Je grimace en guise de réponse. Evidemment que j'ai l'air d'être au bord de l'apoplexie, je ne dors presque pas, j'ai des hallucinations assez éprouvantes. A ce rythme, soit je vire cinglée, soit je meurs d'épuisement. Alors que je dépose son petit déjeuner devant le shérif, une odeur caractéristique vient titiller mes narines. Un lycaon ! Merde, merde ! maintenant, plus possible de reculer, il faut que je me barre de cette bourgade, et immédiatement. Je me dirige d'un pas tranquille vers les cuisines, pour ne pas éveiller les soupçons.
- Je peux vous aider Monsieur ? demande le shérif.
- Je cherche quelqu'un, mais je crois que je l'ai trouvée, répond une voix masculine.
Je la connais cette voix. Alors que je m'apprête à ouvrir la porte de l'arrière-boutique, un homme avec une imposante stature fait son apparition par la porte de la cuisine. Mes yeux s'écarquillent de surprise.
- Il m'en a fallu du temps pour te retrouver.
Les bras croisés sur la poitrine, Liam me jette un regard sévère. Je ne sais pas ce qu'il fait là, mais j'aurais préféré qu'il soit ailleurs qu'ici. J'ai pourtant fait ce qu'il faut pour brouiller les pistes, mais avec un démon qui me met des bâtons dans les roues, il semblerait que je sois moins efficace.
- Bonjour, Liam.
Nous nous observons un instant. Il semble attendre quelque chose de ma part, mais s'il croit que je vais le suivre, il se fourre le doigt dans l'œil.
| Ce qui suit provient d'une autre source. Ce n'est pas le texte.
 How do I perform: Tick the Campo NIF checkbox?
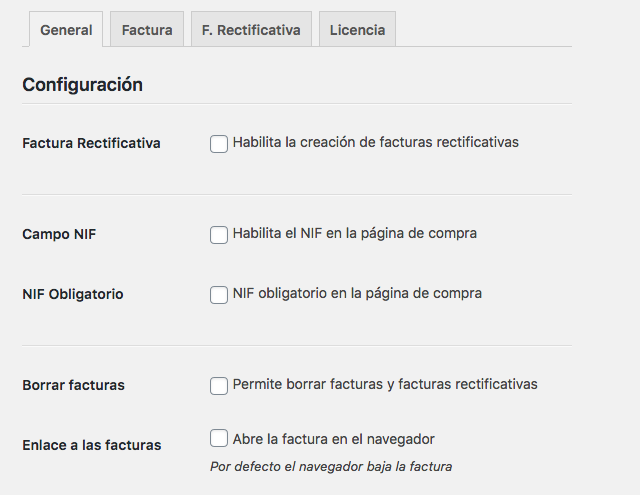[219, 235]
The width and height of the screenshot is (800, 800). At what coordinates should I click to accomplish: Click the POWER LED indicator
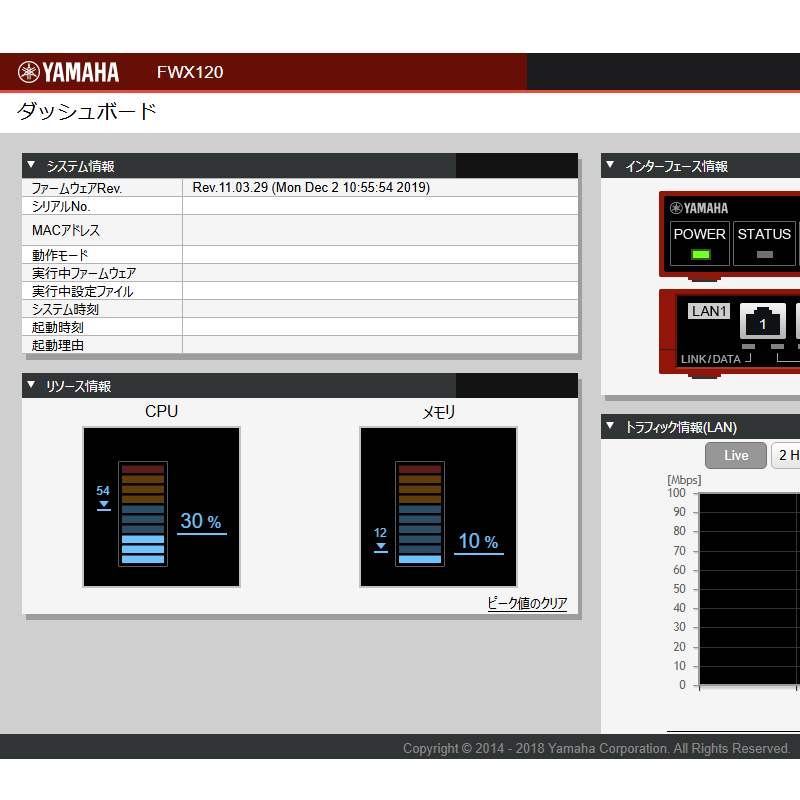coord(700,254)
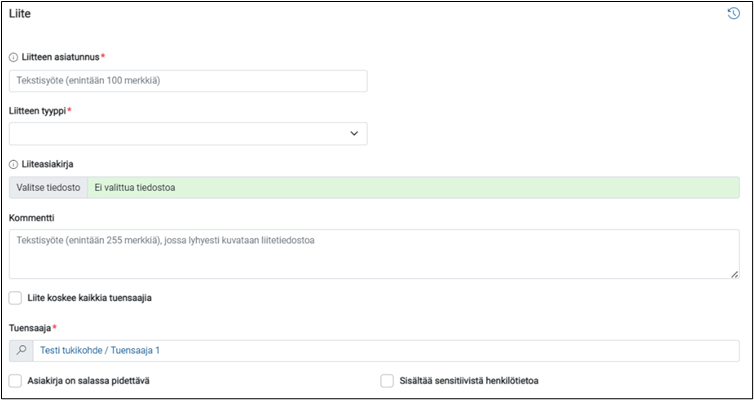Click the Kommentti label

click(32, 218)
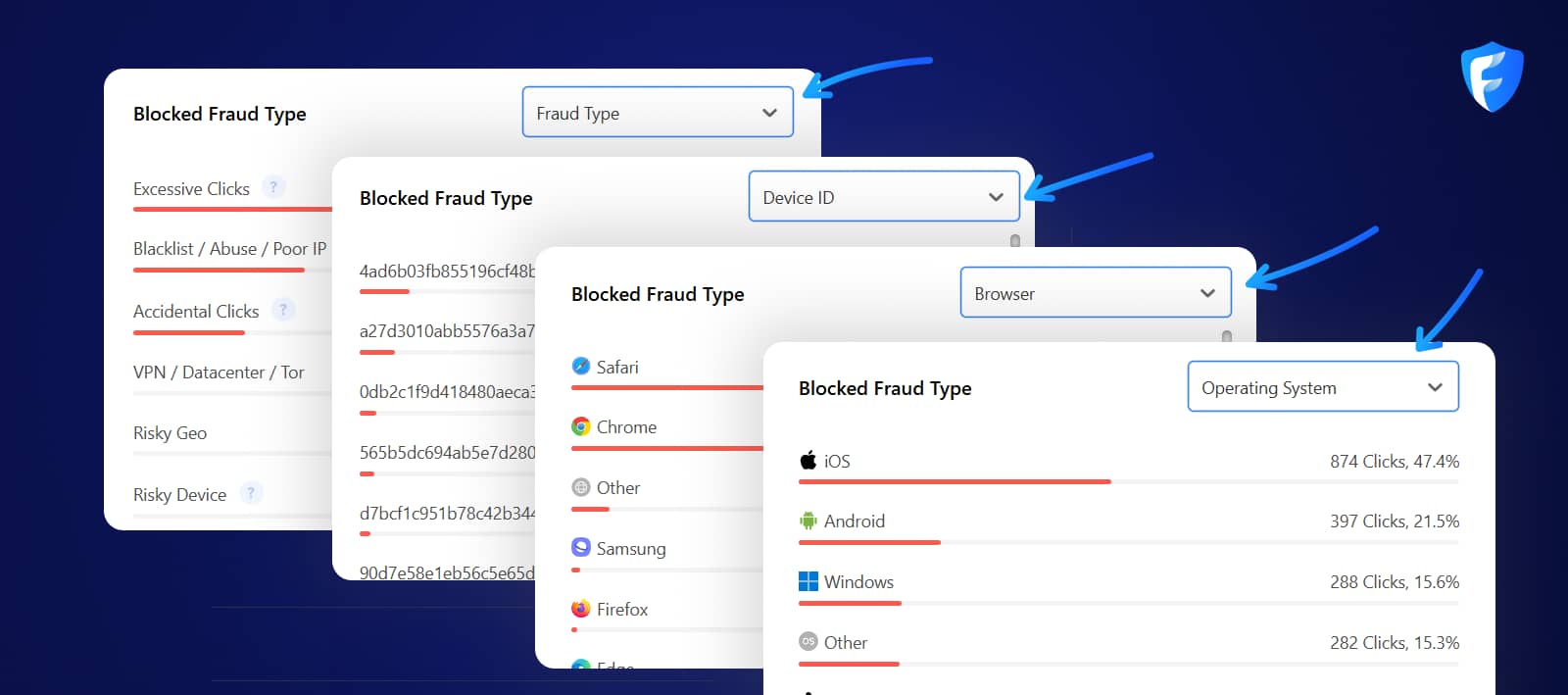1568x695 pixels.
Task: Expand the Browser dropdown
Action: click(1096, 293)
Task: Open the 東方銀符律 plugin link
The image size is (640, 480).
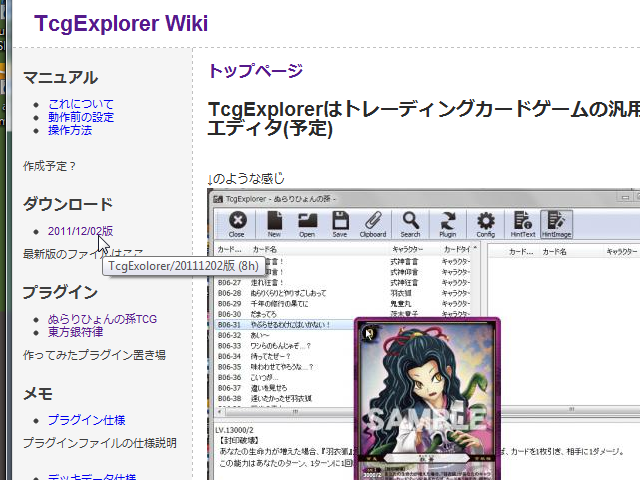Action: (x=76, y=332)
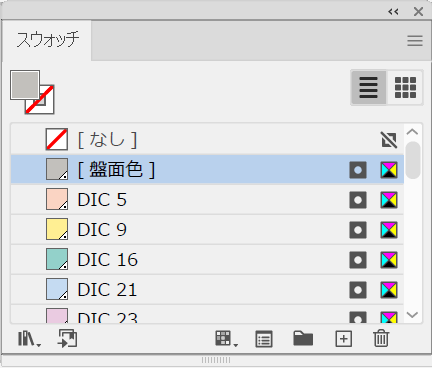Click the New Swatch plus icon
Image resolution: width=432 pixels, height=368 pixels.
tap(343, 339)
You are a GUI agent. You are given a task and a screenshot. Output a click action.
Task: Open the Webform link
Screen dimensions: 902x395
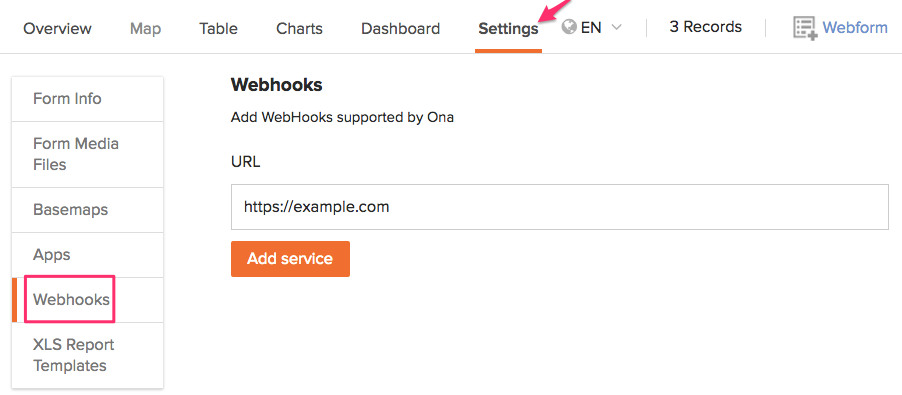(x=855, y=27)
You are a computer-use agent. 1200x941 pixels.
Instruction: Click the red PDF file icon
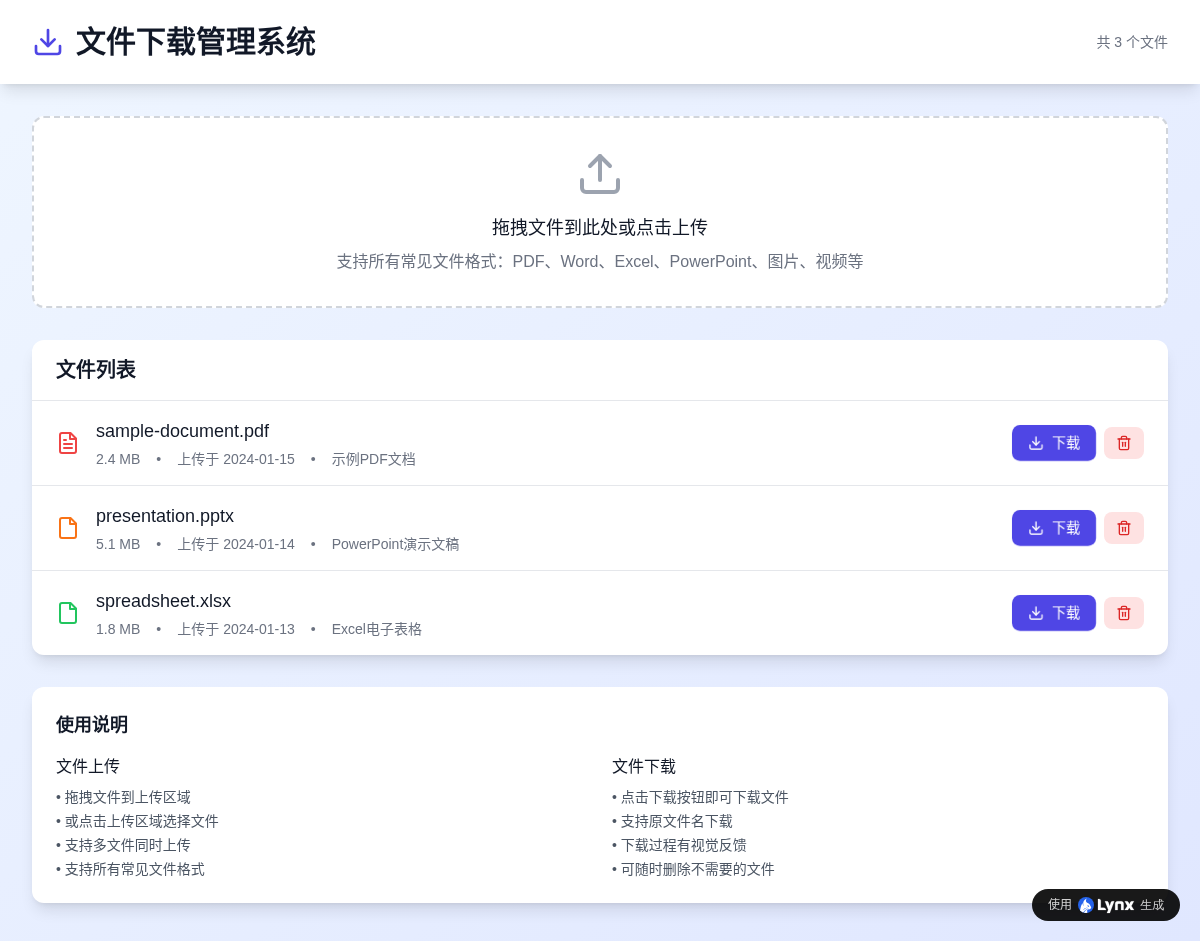68,443
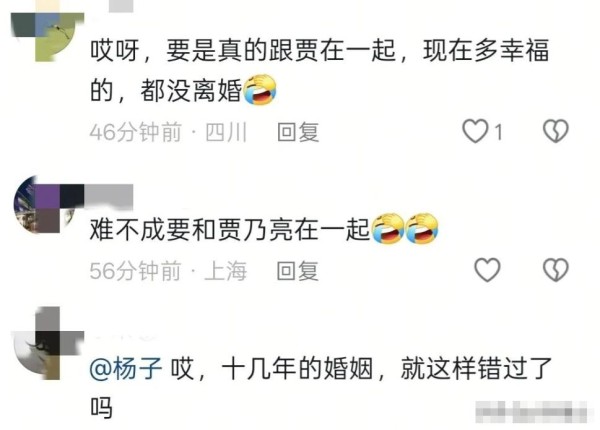This screenshot has height=430, width=600.
Task: Select the comment about 都没离婚
Action: pyautogui.click(x=319, y=70)
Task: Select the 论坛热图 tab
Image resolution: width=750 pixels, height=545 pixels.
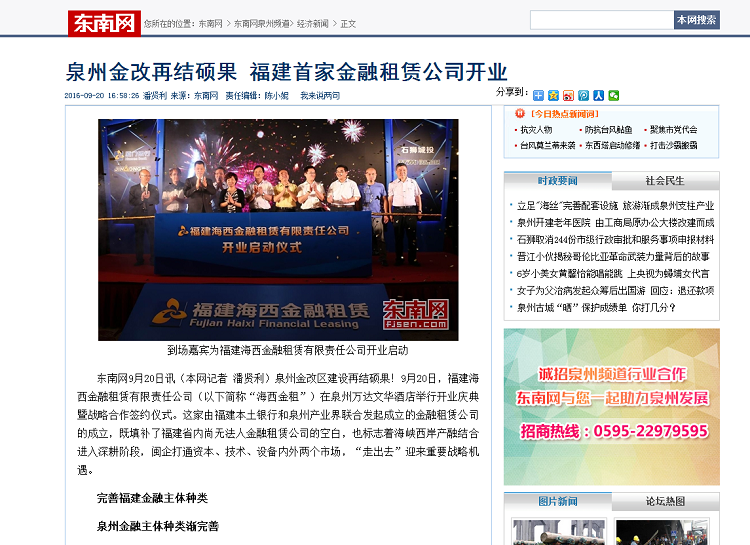Action: tap(665, 501)
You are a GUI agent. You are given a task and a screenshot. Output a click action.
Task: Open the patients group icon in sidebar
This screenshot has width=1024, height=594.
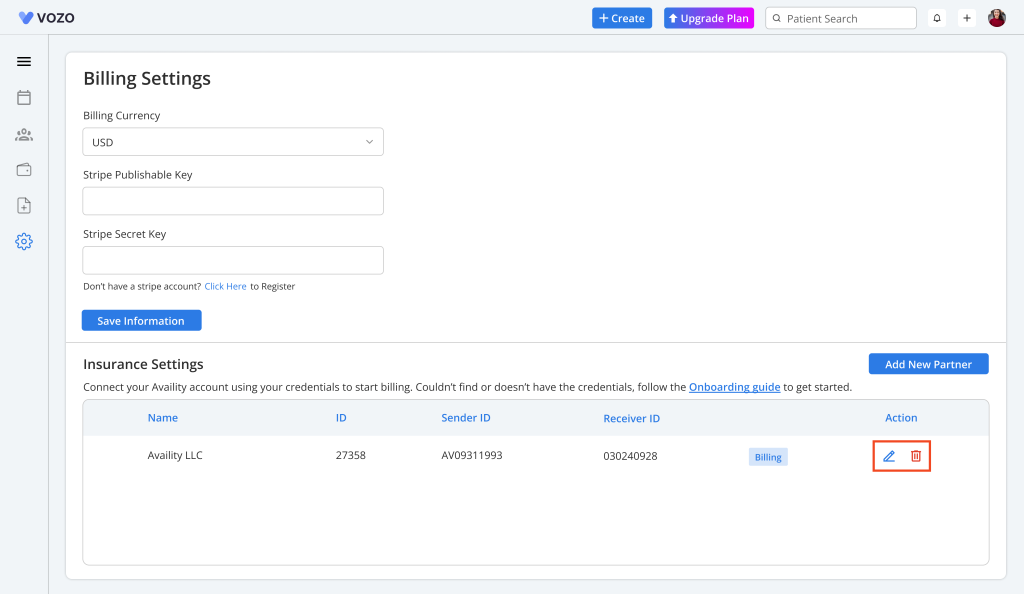(24, 134)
Mais je n'ai pas aucune intention de retourner à New York, là où je risquerais de retomber sur Luc ou Ach.
- C'est gentil de venir me rendre visite, mais là, comme tu vois, je bosse.
- Je vois surtout que tu essaies de filer encore une fois, répond-il, en fronçant les sourcils.
Je grimace et passe une main derrière ma nuque. Je sens que ça va être galère de me débarrasser de lui.
- Ecoute, Liam, tu peux retourner à New York et dire à la meute que tu as fait tout ce qu'il fallait pour me retrouver. Je te rends ta place d'alpha. De toute manière, je ne suis pas faite pour ça.
Je fais demi-tour, abaisse la poignée et m'apprête à planter là ce grand gaillard d'un mètre quatre-vingt-dix. Mais, en trois enjambées, il me rejoint et bloque la porte.
- Il faut que tu me suives, Ivy. Tu es notre alpha et nous avons besoin de toi.
Je me mets à ricaner. Moi, une alpha ? Ce n'est pas un combat gagné qui fait de moi un leader. Je pensais qu'il comprendrait à force.
- Liam, c'est toi leur alpha, répliqué-je. Moi je n'ai fait que gagner un malheureux duel !
- Ce qui a fait de toi notre chef, riposte-t-il. C'est la loi et tu ne peux pas la contourner à ta guise.
Je soupire d'agacement devant son entêtement. Je ne suis pas faite pour ça, c'est tout. Et puis, vu ce qui se balade de mon crâne en ce moment, je suis en plus un danger pour tous ceux qui me côtoient. Pas sûr que le démon fasse la fine bouche. Lycaon ou humain, il sera capable de tous les massacrer, juste pour le plaisir. Je pousse Liam d'un coup d'épaule et sort par la porte entrouverte. Il me suit dans la ruelle, me rattrape et me stoppe en saisissant mon bras. Je me retourne et lui lance un regard furibond. Il ne semble pas du tout impressionné. Il faut dire que c'est une montagne de muscles et comparé à moi, c'est Hulk.
- Ivy, tu ne comprends pas, poursuit-il. Les clans se regroupent. Les vampires se rassemblent. Ça ne sent pas bon !
C'est quoi encore ce merdier ? Devant mon air intrigué, il continue.
- Je crois qu'ils se préparent à une guerre. La reine des vampires fait répandre des rumeurs.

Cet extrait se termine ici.